Read El corazón de Tramórea Online
Authors: Javier Negrete
Dichas hibridaciones producían a veces resultados interesantes, como materiales de propiedades exóticas o préstamos de energía que no había que devolver. Así había forjado Tarimán la Espada de Fuego, templando la hoja forjada con acero de este universo en energía estelar procedente de otro.

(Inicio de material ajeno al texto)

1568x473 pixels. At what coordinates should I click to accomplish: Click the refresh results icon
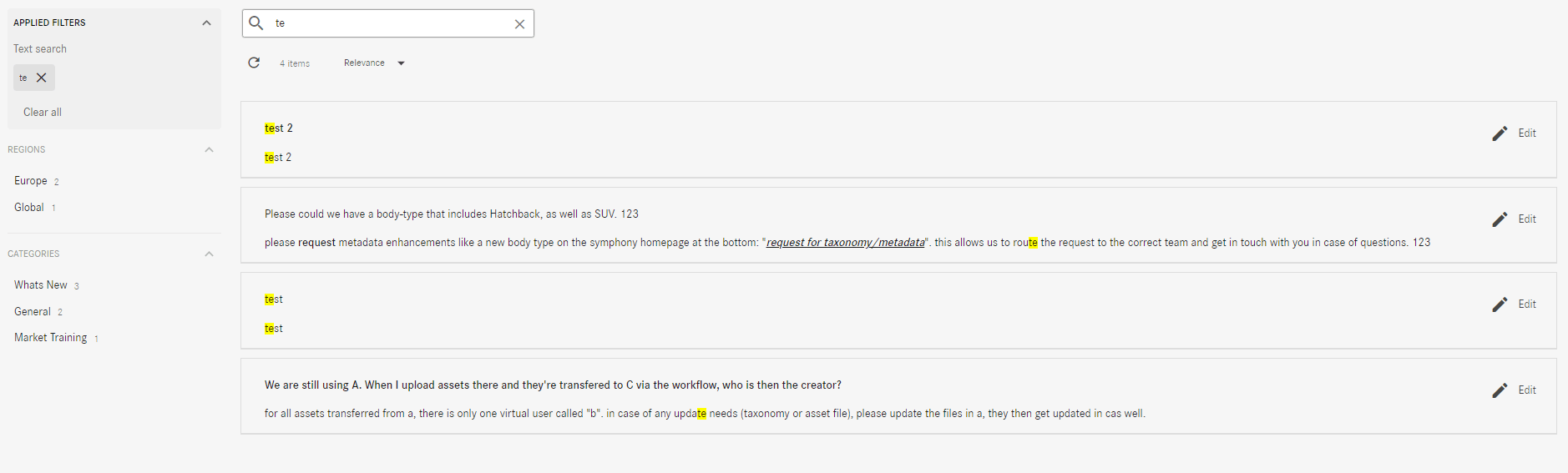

Tal vez en otras circunstancias no habría sucedido nada. El problema era que el portal del Prates ya había sido etiquetado como peligroso por las syfrõnes, que se quedaron acechando en coordenadas cercanas. Cuando Tarimán entró por segunda vez y captaron al otro lado la presencia de Tubilok, el mismo sujeto levantisco que había causado dificultades en el pasado, decidieron intervenir.
Lo primero que hicieron antes de atravesar el portal fue sonsacar información a Tarimán. La mente de éste, asaltada por aquellas criaturas extradimensionales, estuvo a punto de quebrantarse, pero resistió. Incluso fue más allá y se atrevió a negociar con las syfrõnes. Éstas habían decidido sugerir a las Moiras que destruyeran el universo Alef. Desde su punto de vista, era preferible aniquilar una Brana que poner en peligro la estabilidad del Onkos. Si en el universo Alef había más de doscientos mil millones de galaxias, el número de universos que formaban el Onkos superaba esa cifra en muchísimos ceros. Una Brana individual no suponía más que un grano de arena para las Moiras y sus servidoras.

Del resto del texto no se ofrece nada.